Validity of e-way bill
As per the CBEC guidelines, e-way bills come with an expiry date. The validity period of a bill is dependent on the distance the goods have to be transported.
|Less than 100 km||One day|
|100 km < Distance < 300 km||Three days|
|300 km < Distance < 500 km||Five days|
|500 km < Distance < 1,000 km||Ten days|
|More than 1,000 km||Fifteen days|
Once an e-way bill expires, its validity can be extended by notifying the commissioner.
However, the very fact of assigning an expiry date to an e-way bill is incomprehensible for two reasons. One, the industry itself is based on tenets of time-bound delivery. Thus, prescribing a time limit for this business is absurd. Two, we all would agree that on multiple occasions, it is possible that these timelines are breached. Straightforward situations like a fallen tree on the road, metro rail repair, or even a VIP visit in a city can lead to unknowable delays. Inter-city delays in India are anyways commonplace and doomed.
So, what can be done?
If and only if the consignment needs to be tracked based on the vehicle number, it should be done only from the first point of collection, up to the last collection node. Not only is the vehicle number not applicable in multiple instances of first/last mile delivery of individual shipments (delivery on foot/public transport), it will also impact business spontaneity, discourage exception handling (medicines etc.) and reduce resource optimisation.

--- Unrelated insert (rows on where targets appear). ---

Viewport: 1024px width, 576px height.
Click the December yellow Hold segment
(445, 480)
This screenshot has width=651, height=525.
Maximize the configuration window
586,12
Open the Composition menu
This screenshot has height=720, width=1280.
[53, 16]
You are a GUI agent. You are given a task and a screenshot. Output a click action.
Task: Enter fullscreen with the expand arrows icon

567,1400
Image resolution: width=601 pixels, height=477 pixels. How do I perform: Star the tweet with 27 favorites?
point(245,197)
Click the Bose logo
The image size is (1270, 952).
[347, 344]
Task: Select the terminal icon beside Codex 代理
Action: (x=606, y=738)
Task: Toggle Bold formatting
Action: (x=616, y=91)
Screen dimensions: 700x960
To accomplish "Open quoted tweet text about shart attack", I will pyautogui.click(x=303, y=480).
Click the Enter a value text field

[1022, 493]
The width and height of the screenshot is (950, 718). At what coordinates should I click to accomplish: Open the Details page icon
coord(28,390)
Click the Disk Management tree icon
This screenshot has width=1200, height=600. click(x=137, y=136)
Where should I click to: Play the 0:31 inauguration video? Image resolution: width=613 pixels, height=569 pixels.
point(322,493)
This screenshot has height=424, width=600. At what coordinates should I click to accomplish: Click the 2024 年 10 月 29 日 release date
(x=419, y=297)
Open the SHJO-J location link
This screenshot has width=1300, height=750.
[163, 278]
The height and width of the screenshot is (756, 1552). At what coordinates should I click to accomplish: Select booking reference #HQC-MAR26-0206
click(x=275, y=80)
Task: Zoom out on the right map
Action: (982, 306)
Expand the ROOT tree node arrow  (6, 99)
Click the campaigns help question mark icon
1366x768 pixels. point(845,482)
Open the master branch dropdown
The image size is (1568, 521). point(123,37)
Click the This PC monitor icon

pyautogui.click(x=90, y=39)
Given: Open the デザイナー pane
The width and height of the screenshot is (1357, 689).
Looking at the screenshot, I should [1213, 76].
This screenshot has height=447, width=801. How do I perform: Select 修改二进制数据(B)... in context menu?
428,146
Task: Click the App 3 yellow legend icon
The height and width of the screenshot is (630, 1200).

Shipments where the declared value is less than Rs 50,000 should be excluded from consolidated e-way bill that the delivery provider is mandated to submit.
The ‘Way Bill’, a state-specific bill that was expected to die a natural death along with VAT, has transcended in its new avatar, the e-way bill.
Considering the modalities of e-way bill are expected to be discussed by the GST council on August 5, 2017, one can only hope the overarching objective of GST, that is the simplification of processes and enabling ease of doing business, will be continue to be the order of the day.
Gunja Kapoor is an associate fellow at the Pahle India Foundation.